### TEXT SHOWN
Fifth, one can sense the horizon of heaven, the transcendent radiance of mystery, the supranatural or supernatural, in the simple experience of humor, perhaps the very polar opposite of the cry for retributive justice.  1. Here I will pause to tell an ostensibly humorous story.  I was asked to pray at the start of a billion dollar campaign.  My reply:  ‘It would be my pressure—I mean my pleasure.’  2. People ask about interreligious life on campus and I say:  ‘The Hindus are the most Christian people I deal with’.  3. Phyllis Diller died this year. You remember her husband:  Fang.  You remember her mother in law:  Moby Dick.  You remember her sister in law:  Captain Bligh.  You remember her self deprecation (‘I once wore peek a boo blouse.  One man peeked and then shouted ‘boo!’).  You remember her cackling laughter.  Humor, real humor, stops time still.  ‘He who sits in the heavens shall laugh’, says the psalmist.  Berger:  There is one fundamental discrepancy from which all other comic discrepancies are derived—the discrepancy between man and the universe…A. The comic reflects the imprisonment of the human spirit in the world…B.Humor mocks the ‘serious’ business of the world and the might who carry it out…Power is the final illusion, while laughter reveals the final truth…It is the Quixote’s hope rather than Sancho Panza’s ‘realism’ that is ultimately vindicated, and the gestures of the clown have a sacramental dignity. When you gather at Thanksgiving table, after the prayer and before the turkey, tell one funny story, or one joke, or one humorous memory.  Talk a bit, talk a bit, talk a bit, parents and children.

Here is our theme:  Order, play, hope, justice, humor: religious experiences without recourse to religion. You may not be so religious, or so you think.  But do you create order, and crave play, and desire hope, and long for justice, and enjoy humor?  These are signs, for you, signs of something else, something lasting and true and good and extraordinary.  Talk a bit about it, parents and children.  As Bonnie Raitt put it:  let’s give them something to talk about!

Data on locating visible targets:
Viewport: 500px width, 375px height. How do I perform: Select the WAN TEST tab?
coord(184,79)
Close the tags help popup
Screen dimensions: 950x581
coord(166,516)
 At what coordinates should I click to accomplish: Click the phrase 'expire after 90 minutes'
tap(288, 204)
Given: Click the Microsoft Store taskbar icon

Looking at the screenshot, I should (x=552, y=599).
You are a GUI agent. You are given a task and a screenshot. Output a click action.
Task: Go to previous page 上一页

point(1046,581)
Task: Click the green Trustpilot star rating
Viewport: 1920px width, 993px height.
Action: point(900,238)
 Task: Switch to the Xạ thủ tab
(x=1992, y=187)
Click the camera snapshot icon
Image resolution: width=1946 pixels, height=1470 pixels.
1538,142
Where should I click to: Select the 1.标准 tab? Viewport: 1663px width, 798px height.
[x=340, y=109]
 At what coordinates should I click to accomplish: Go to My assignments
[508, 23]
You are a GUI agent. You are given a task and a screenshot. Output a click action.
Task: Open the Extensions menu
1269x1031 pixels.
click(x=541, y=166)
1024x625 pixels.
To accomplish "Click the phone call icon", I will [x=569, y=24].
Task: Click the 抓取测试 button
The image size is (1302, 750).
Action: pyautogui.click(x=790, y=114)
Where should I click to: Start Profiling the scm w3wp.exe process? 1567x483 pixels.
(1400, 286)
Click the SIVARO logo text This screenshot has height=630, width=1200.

### WHAT THE TASK REQUIRES
Pick up the passage on order, play, hope, justice, and humor after its last sentence and continue it.

### OUTPUT BELOW
For our gospel today, Mark 10:45, accosts us in this very way.

Can you drink the cup that I drink?  Whoever wants to be great shall be your servant.  Whoever wants to be first shall be the slave of all.  The Son of Man did not come to be served but to serve, and to give his life as a ransom for many.

Parents, Students, Community, Listeners:  Can you drink that cup?

Sursum Corda:  Things are not quite always as they seem, says the gospel.  There is more than a little difference between appearance and reality, says the gospel.  Real leaders serve others, says the gospel.  Ambition unfettered will not lead to happiness, says the gospel.  A true life is not always an easy one, says the gospel.  The son of man did not come to be served, but to serve, says the gospel.   There is a mystery at the heart of life, says the gospel.  And that mystery is Jesus Christ, and him crucified, one whose life, true life, is poured out like a ransom paid to free others.  Underneath the tiny things lurk the great things.  A mystery, a ransom paid, a life laid up and laid out and laid down, lurking, waiting, present, like a breath, the eternal great things, hidden under the unlikely blankets of the littlest things.  Your calling to faith may be brewing…Under a desire for order.  Under a love of play.  Under a feeling of hope.  Under a longing for justice.  Under a sense of humor.   And all through the cacophony of a noisy world, a hint, a glimmer, an echo, a breath,  a rumor…of angels.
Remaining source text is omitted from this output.